What you will do: The records that follow must all be duplicated exactly.

Material shown:

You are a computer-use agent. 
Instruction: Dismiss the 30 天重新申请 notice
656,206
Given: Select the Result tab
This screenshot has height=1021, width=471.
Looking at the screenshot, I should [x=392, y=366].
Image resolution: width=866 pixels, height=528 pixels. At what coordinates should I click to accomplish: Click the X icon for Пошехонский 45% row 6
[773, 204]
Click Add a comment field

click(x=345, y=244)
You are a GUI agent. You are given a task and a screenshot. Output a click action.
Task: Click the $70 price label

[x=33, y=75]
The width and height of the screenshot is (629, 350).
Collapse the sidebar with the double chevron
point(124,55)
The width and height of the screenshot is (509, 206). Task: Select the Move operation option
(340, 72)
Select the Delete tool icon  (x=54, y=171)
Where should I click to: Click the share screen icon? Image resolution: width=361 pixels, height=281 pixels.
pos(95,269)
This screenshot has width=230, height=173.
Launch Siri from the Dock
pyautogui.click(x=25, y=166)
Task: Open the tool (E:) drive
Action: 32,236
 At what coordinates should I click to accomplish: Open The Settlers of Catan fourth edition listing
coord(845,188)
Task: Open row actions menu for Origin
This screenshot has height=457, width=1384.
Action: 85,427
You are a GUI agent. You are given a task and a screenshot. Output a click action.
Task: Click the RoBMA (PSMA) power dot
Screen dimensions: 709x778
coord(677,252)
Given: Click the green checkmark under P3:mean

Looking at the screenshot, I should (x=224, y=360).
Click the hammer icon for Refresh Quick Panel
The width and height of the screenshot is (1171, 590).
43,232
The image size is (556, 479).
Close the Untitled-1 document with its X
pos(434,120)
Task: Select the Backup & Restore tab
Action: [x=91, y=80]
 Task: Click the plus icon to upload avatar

Task solution:
You are a computer-use agent. 
Instruction: Dismiss the 30 天重新申请 notice
656,206
Given: Select the Result tab
This screenshot has height=1021, width=471.
Looking at the screenshot, I should [x=392, y=366].
Image resolution: width=866 pixels, height=528 pixels. At what coordinates should I click to accomplish: Click the X icon for Пошехонский 45% row 6
[773, 204]
Click Add a comment field

click(x=345, y=244)
You are a GUI agent. You are given a task and a screenshot. Output a click action.
Task: Click the $70 price label

[x=33, y=75]
The width and height of the screenshot is (629, 350).
Collapse the sidebar with the double chevron
point(124,55)
The width and height of the screenshot is (509, 206). Task: Select the Move operation option
(340, 72)
Select the Delete tool icon  (x=54, y=171)
Where should I click to: Click the share screen icon? Image resolution: width=361 pixels, height=281 pixels.
pos(95,269)
This screenshot has width=230, height=173.
Launch Siri from the Dock
pyautogui.click(x=25, y=166)
Task: Open the tool (E:) drive
Action: 32,236
 At what coordinates should I click to accomplish: Open The Settlers of Catan fourth edition listing
coord(845,188)
Task: Open row actions menu for Origin
This screenshot has height=457, width=1384.
Action: 85,427
You are a GUI agent. You are given a task and a screenshot. Output a click action.
Task: Click the RoBMA (PSMA) power dot
Screen dimensions: 709x778
coord(677,252)
Given: Click the green checkmark under P3:mean

Looking at the screenshot, I should (x=224, y=360).
Click the hammer icon for Refresh Quick Panel
The width and height of the screenshot is (1171, 590).
43,232
The image size is (556, 479).
Close the Untitled-1 document with its X
pos(434,120)
Task: Select the Backup & Restore tab
Action: [x=91, y=80]
 Task: Click the plus icon to upload avatar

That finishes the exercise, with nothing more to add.